EWAN SPENCE does a weekly rock podcast, a films podcast and another with the news and gossip on mobile phones. The Edinburgh dad fits all this inbetween running a business from home and looking after his children. Mark Hunter makes a regular music-show podcast, featuring Scotland's unsigned and littleknown bands. He's also Scottish, a dad and has a full-time job.

Hunter, 33, is one of the most popular podcasters in the world.

Both men are typical podcasters and part of the latest technological phenomenon. Put simply, a podcast is a radio-esque recording that is distributed on the internet. These audio-file "shows" can then be tracked by listeners with a type of software known as a Really Simple Syndication (RSS) reader.

Among other things, RSS allows users to watch their favourite websites for new podcast postings, which are downloaded in the background ready for users to listen to at a click. The files can be listened to on the computer, or transferred on to an iPod or MP3 player and played wherever and whenever users prefer.

Podcasts - and the trend for podcasting itself - are fast growing.

The Podcast Network, a leading podcast subscription website, claims that one MP3 file is downloaded from its site alone every 30 seconds, delivering 92,000 shows to 40,000 unique visitors.

David Winer, the US software pioneer, and Adam Curry, a former MTV host, are two of podcasting's pioneers. Curry runs Daily Source Code, a 40-minute audio blog that receives about 100,000 hits a day. Paul Nicholls, a lawyer and podcaster from Birmingham, is soon to host the UK's first podcast conference in London, the aim being for podcasters to discuss "what was first simply thought of as a geeky hobby, that will eventually affect us all".

Podcasting has caught on rapidly in Australia, New Zealand, Japan and the US over the past year, but the podcasts made in Britain are the ones that are really making an impression. This is for one simple reason: our accents. "Americans love all the British stuff, and they're living up to the old thing of being suckers for the Scottish accent in particular, " says Nicolls. He adds that one of the most popular is Mark Hunter at Tartan Podcast.

Hunter, from Glasgow, only began podcasting in March. His wife thought it was just another one of his daft hobbies. His reason for podcasting? Mostly because he could. "It's not like the radio in the sense that you need a studio that costs tens of thousands of pounds and FM transmitters, " he says. "My whole set-up probably cost [pounds]200 and I can podcast CD-quality shows. You don't need money, you don't need a licence, you don't need to adhere to a station's playlist policy, you can play what you want and talk about what you want."

He says the typical podcaster is male, in his early thirties, "who can't get out much". "There are more and more females doing it as well. Stay-at-home mothers talking about their day, that kind of thing. But I think the reason that it tends to be guys my age who are podcasters is that you reach a certain time in your life when you want to expand your horizons. If you're settled down, those horizons are going to be what you can do from home, not necessarily travel or things you did in your twenties. I don't remember the last time I was in a pub."
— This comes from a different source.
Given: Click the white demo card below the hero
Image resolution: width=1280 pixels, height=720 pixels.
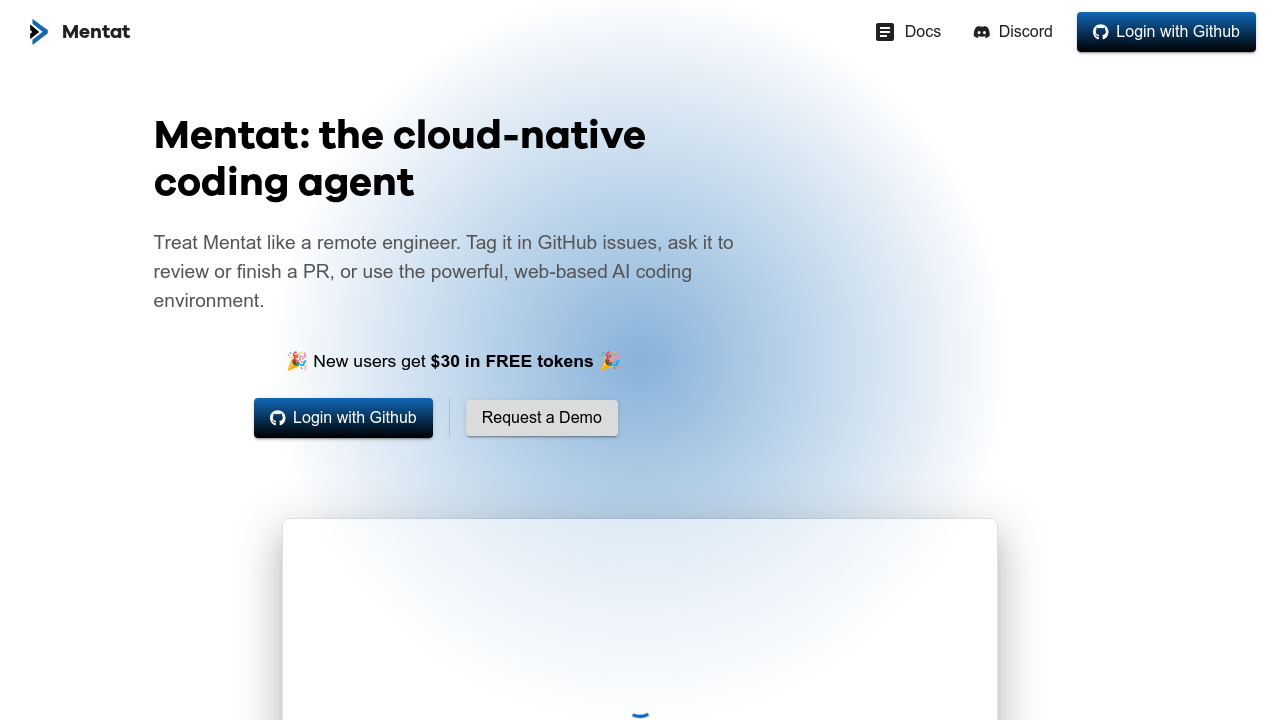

These days, when he's not running his window-cleaning and office-cleaning business or looking after his two children, he is making his hit music show podcasts. The response he's had from both the bands he features on his show and the listeners has taken him by surprise. "I get regular e-mails from people who've gone out and bought things they never would have otherwise, " he says. "I got one the other day from someone saying he bought all three CDs by one of the artists on the last show.
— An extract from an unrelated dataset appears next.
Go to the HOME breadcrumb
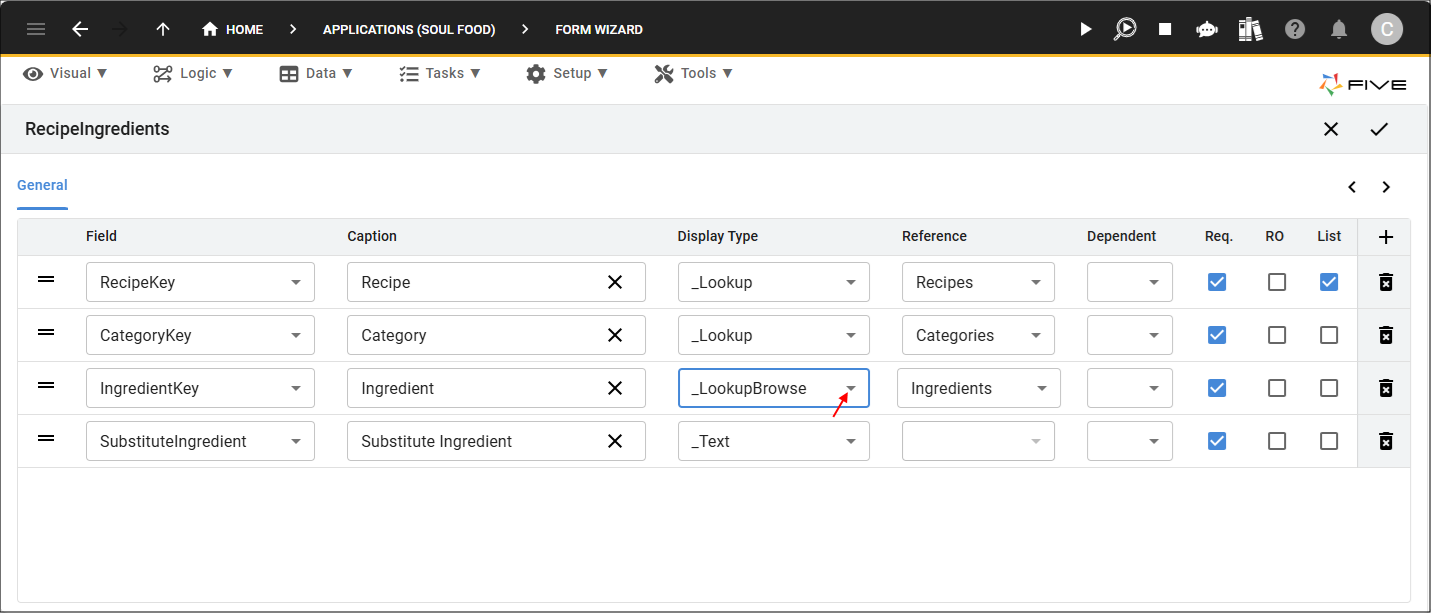The width and height of the screenshot is (1431, 613). pyautogui.click(x=233, y=29)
There is one listener in Rhode Island in America who buys every CD that he can that is featured on the podcast. Some bands have sold their first CDs overseas as a direct result. They couldn't get that kind of international exposure any other way."

This kind of rapturous feedback is common. One podcaster mentions that a TV producer heard an unsigned band on his podcast and auditioned them for a prime-time BBC show. Hunter's accent, he admits, is a help.

"Part of the reason podcasting took off is that people are fed up with hearing the same radio shows all the time, " he says. "Unfortunately, things are now beginning to sound samey; it's mostly white North American thirty-something guys. So when they hear a Scottish person doing one, they immediately feel it's very different. A Scottish podcast stands out from the crowd, you get noticed."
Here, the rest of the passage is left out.